Ferry venture accelerates
Hawaii Superferry has secured
a pact to buy two ships, as well as
investment advice and commitments
The vision of an interisland ferry system has taken another step forward, with a shipbuilder signing a conditional agreement to supply two 340-foot catamaran vessels to Hawaii Superferry, contingent on a series of financing arrangements.
Hawaii Superferry said yesterday that Austal USA has agreed to build the two high-speed ships, which would hold 900 passengers and as many as 280 vehicles, for delivery between 2006 and 2008. The vessels would be able to travel up to 45 miles per hour, reaching Maui and Kauai from Honolulu in three hours and the Big Island from Honolulu in four hours.
Each vessel costs about $75 million, and Austal has agreed to invest more than $10 million in the venture, said John Garibaldi, a partner in Hawaii Superferry and former chief financial officer of Hawaiian Airlines.

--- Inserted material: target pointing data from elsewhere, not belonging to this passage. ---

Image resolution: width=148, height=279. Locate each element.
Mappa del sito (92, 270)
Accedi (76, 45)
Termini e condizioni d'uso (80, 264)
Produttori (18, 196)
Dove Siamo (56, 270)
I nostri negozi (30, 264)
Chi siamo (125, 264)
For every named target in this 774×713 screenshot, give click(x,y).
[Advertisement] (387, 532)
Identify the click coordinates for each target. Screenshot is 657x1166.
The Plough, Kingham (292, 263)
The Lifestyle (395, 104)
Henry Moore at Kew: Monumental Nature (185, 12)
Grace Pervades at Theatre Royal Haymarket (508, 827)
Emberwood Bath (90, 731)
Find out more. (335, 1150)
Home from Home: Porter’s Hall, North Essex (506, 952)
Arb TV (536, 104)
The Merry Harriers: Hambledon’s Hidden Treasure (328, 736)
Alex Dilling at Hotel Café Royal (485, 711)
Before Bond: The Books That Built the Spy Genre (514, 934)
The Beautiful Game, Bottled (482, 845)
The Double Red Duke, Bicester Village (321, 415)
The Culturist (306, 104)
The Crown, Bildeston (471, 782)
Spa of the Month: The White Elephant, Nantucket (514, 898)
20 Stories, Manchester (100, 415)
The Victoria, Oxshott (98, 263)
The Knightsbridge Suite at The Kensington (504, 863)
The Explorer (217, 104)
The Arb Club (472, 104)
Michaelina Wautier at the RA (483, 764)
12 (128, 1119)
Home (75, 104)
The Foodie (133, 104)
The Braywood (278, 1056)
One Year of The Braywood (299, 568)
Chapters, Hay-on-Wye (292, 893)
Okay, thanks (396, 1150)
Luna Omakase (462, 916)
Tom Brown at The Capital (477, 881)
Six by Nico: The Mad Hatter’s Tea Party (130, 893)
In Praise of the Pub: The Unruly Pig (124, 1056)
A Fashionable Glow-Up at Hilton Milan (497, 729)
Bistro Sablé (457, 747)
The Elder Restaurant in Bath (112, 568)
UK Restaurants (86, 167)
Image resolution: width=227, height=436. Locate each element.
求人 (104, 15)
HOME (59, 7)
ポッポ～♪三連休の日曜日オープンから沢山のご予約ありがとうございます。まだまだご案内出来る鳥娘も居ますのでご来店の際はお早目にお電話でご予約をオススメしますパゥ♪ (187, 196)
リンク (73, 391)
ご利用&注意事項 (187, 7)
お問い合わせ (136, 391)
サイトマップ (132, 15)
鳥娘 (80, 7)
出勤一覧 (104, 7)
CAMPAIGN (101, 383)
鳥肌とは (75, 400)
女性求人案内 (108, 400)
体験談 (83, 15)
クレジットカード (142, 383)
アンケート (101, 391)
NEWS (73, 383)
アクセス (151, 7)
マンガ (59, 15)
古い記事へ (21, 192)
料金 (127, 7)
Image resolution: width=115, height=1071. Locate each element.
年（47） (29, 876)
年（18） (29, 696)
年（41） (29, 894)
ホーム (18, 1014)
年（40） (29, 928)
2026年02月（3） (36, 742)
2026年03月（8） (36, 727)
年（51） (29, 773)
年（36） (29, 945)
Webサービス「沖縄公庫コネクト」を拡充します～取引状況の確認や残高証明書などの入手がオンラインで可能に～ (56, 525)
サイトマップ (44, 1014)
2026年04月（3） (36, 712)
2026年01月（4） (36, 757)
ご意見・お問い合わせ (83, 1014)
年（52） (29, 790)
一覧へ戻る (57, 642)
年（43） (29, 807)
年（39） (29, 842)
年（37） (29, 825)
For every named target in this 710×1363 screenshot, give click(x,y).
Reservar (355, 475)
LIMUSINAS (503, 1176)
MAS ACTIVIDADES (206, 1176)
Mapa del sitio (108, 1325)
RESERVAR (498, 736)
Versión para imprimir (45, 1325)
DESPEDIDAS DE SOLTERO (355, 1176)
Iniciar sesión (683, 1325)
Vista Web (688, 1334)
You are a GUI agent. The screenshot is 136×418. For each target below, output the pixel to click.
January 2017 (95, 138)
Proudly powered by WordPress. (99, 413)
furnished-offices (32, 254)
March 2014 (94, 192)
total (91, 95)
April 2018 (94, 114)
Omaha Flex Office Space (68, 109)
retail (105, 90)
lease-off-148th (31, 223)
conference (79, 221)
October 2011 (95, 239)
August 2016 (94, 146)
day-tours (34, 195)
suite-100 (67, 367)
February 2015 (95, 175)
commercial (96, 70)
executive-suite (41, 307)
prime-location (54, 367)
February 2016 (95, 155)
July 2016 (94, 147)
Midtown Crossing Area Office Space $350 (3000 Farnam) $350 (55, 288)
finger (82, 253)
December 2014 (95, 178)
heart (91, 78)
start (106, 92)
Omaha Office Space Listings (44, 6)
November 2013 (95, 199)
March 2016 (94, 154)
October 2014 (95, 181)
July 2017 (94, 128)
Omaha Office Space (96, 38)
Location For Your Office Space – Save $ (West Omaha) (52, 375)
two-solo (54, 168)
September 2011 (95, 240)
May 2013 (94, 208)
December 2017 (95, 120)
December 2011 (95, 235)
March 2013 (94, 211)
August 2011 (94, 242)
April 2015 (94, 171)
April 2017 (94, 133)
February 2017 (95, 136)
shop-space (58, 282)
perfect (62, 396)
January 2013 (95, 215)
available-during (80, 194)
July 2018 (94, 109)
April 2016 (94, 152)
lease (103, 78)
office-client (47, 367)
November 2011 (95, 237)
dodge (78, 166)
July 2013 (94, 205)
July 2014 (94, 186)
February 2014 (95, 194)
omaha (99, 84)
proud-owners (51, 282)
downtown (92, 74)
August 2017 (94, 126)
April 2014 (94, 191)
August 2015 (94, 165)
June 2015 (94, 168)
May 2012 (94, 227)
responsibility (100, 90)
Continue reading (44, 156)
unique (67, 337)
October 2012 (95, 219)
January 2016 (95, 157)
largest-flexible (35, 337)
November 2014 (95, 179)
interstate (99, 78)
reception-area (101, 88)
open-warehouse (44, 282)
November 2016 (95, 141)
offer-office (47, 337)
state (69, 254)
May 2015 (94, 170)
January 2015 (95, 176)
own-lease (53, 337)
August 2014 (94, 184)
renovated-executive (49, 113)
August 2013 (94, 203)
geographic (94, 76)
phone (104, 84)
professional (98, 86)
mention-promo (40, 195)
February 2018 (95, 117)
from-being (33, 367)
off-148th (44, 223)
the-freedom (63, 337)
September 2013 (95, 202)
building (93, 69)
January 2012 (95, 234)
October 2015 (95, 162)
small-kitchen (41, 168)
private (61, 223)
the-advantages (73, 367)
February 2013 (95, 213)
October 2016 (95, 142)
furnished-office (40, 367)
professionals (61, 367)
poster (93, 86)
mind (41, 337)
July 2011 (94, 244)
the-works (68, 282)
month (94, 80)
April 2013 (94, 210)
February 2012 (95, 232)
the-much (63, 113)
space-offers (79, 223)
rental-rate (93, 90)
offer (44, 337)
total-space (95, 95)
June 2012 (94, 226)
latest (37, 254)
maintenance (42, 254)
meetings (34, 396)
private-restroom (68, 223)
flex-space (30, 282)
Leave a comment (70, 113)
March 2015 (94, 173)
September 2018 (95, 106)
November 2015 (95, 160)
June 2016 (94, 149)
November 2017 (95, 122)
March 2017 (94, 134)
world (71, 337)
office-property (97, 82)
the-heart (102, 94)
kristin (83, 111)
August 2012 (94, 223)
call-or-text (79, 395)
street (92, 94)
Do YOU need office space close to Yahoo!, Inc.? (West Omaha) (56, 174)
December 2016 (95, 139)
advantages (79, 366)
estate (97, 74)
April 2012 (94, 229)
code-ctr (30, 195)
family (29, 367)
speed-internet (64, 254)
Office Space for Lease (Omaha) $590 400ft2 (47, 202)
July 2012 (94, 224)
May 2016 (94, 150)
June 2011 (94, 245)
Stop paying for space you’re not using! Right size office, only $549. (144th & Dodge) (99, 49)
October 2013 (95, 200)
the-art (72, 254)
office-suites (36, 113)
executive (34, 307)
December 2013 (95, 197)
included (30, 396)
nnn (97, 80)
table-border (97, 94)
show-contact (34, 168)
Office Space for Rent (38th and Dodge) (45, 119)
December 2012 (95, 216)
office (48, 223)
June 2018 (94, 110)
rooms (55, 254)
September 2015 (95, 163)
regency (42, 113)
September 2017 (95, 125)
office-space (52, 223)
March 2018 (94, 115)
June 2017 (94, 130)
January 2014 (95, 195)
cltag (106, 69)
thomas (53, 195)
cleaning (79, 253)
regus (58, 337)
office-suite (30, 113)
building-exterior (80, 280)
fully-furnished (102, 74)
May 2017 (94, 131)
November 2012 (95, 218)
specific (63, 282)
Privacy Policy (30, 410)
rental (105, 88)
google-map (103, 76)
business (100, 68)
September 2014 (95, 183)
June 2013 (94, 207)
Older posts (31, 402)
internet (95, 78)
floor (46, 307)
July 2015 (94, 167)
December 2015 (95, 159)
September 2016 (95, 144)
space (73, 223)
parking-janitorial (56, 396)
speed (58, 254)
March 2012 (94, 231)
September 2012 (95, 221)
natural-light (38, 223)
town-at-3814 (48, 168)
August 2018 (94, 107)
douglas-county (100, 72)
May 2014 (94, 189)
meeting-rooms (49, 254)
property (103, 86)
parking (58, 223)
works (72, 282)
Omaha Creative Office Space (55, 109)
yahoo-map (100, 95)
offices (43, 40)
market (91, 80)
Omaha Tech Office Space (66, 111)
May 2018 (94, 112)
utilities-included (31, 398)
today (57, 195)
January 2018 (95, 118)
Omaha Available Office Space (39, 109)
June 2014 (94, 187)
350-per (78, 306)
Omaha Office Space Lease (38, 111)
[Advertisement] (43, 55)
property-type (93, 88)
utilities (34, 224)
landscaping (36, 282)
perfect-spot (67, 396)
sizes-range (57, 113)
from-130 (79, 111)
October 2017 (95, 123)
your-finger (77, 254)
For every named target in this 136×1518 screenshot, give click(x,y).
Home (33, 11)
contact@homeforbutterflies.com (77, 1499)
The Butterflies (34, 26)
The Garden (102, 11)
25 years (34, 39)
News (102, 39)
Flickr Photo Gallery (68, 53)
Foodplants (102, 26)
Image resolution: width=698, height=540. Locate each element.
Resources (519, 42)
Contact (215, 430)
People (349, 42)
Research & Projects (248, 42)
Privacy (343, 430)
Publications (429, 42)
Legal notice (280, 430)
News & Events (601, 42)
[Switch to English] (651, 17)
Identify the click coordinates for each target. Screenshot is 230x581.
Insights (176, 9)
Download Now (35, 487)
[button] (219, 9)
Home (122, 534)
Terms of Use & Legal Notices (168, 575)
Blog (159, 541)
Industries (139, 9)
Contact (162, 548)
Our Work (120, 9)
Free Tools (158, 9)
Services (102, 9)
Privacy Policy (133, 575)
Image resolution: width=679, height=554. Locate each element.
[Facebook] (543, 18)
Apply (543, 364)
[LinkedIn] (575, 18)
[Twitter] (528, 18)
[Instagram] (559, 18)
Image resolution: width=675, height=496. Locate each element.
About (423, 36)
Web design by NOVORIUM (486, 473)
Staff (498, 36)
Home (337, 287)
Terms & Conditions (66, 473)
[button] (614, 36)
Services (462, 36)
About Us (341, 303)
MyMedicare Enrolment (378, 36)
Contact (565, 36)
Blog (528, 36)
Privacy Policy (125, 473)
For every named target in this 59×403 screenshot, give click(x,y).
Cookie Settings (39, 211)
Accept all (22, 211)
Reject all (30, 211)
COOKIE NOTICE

Hawaii Superferry has estimated that a family of five traveling by car to the neighbor islands from Oahu could use the ferry service for about half the cost of flying and renting a car, Garibaldi said.
A start-up company, Hawaii Superferry seeks to raise around $3 million in venture capital by the end of March, with help from isle investor John Dean, former chairman of the holding company of California's Silicon Valley Bank. The company has been talking with investors in Hawaii and on the mainland, Garibaldi said. Tim Dick, founder and chairman of Hawaii Superferry, previously founded Grassroots Enterprise Inc., an Internet political and advocacy software business in San Francisco, raising $35 million.
Hawaii Superferry also will seek debt financing of roughly $130 million, and needs a Title XI federal loan guarantee for part of the amount from the Maritime Administration, Garibaldi said.
Garibaldi hailed the agreement with Austal as a major milestone in the two-year-old project. "It is significant in that they are participating in our financing, they are making an investment in us, and they're assisting us through entering this agreement," Garibaldi said.
"Our belief in Hawaii as an ideal fast ferry market is backed up by Austal USA's commitment to provide financial support, including an investment in Hawaii Superferry," said Chris Pemberton, Austal USA's vice president of sales and marketing.
Austal USA is an Alabama-based joint venture of Australian boat builder Austal Ltd. and U.S. shipbuilder Bender Shipbuilding & Repair Co. The company's proposal was the best of three, and the agreement was signed during the holidays, Garibaldi said.
Agreement in hand, Hawaii Superferry can approach investors with a definitive timetable, Garibaldi said. A good part of this year will also be taken up with the necessary studies for a Title XI loan guarantee, he said. Last year, Matson Navigation Co. received $75 million commitments for its two new Hawaii-West Coast container ships.
Hawaii Superferry envisions running at least three vessels in the Hawaii interisland trade, but is starting with two to test the waters, Garibaldi said. The two ships would require about 300 employees.
Gov. Linda Lingle and Sen. Dan Inouye hailed the project as a social and economic benefit to the islands. The state completed a new $4.3 million interisland ferry terminal at Pier 19 in Honolulu Harbor in 2002.
Past ferry prospects in Hawaii have come and gone. A steamship Hualalai set off in January 1966 and went out of business before the year's end. In 1975, Seaflite launched a hydrofoil system connecting Honolulu, Maui, Kauai and the Big Island, but its parent company went broke three years later and the Hawaii operation ended.